At length that war was patched up with an inconclusive peace and my corps was disbanded. I returned home, no longer a lad, but a man with experience of various kinds and a rather unique knowledge of Kaffirs, their languages, history, and modes of thought and action. Also I had associated a good deal with British officers, and from them acquired much that I had found no opportunity of studying before, especially, I hope, the ideas and standards of English gentlemen.

I had not been back at the Mission Station more than three weeks, quite long enough for me to begin to be bored with idleness and inactivity, when that call for which I had been waiting came at last.

One day a smous, that is a low kind of white man, often a Jew, who travels about trading with unsophisticated Boers and Kaffirs, and cheating them if he can, called at the station with his cartful of goods. I was about to send him away, having no liking for such gentry, when he asked me if I were named Allan Quatermain. I said “Yes,” whereon he replied that he had a letter for me, and produced a packet wrapped up in sail-cloth. I asked him whence he had it, and he answered from a man whom he had met at Port Elizabeth, an east coast trader, who, hearing that he was coming into the Cradock district, entrusted him with the letter. The man told him that it was very important, and that I should reward the bearer well if it were delivered safely.

While the Jew talked (I think he was a Jew) I was opening the sail-cloth. Within was a piece of linen which had been oiled to keep out water, addressed in some red pigment to myself or my father. This, too, I opened, not without difficulty, for it was carefully sewn up, and found within it a letter-packet, also addressed to myself or my father, in the handwriting of Marie.

Great Heaven! How my heart jumped at that sight! Calling to Hans to make the smous comfortable and give him food, I went into my own room, and there read the letter, which ran thus:

“MY DEAR ALLAN,—I do not know whether the other letters I have written to you have ever come to your hands, or indeed if this one will. Still, I send it on chance by a wandering Portuguese half-breed who is going to Delagoa Bay, about fifty miles, I believe, from the place where I now write, near the Crocodile River. My father has named it Maraisfontein, after our old home. If those letters reached you, you will have learned of the terrible things we went through on our journey; the attacks by the Kaffirs in the Zoutpansberg region, who destroyed one of our parties altogether, and so forth. If not, all that story must wait, for it is too long to tell now, and, indeed, I have but little paper, and not much pencil. It will be enough to say, therefore, that to the number of thirty-five white people, men, women and children, we trekked at the beginning of the summer season, when the grass was commencing to grow, from the Lydenburg district—an awful journey over mountains and through flooded rivers. After many delays, some of them months long, we reached this place, about eight weeks ago, for I write to you at the beginning of June, if we have kept correct account of the time, of which I am not certain.

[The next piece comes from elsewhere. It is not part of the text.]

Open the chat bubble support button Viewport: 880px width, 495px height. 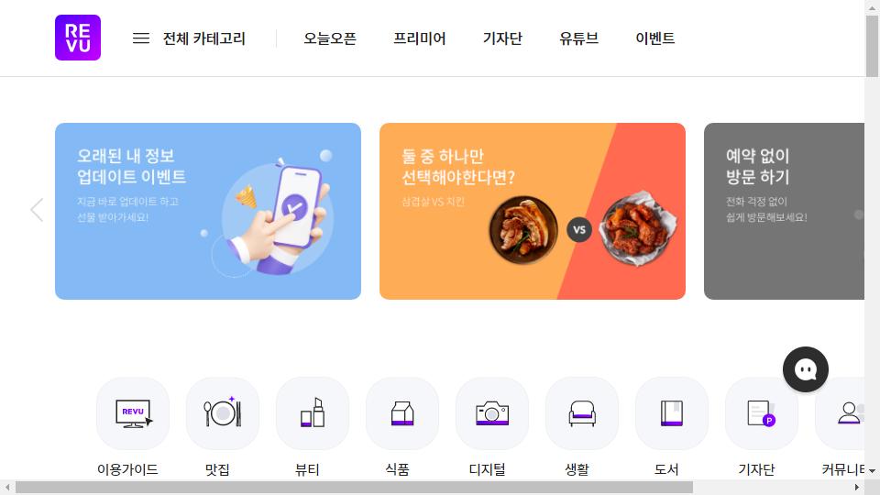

“It is a beautiful place to look at, a flat country of rich veld, with big trees growing on it, and about two miles from the great river that is called the Crocodile. Here, finding good water, my father and Hernan Pereira, who now rules him in all things, determined to settle, although some of the others wished to push on nearer to Delagoa Bay. There was a great quarrel about it, but in the end my father, or rather Hernan, had his will, as the oxen were worn out and many had already died from the bites of a poisonous fly which is called the tsetse.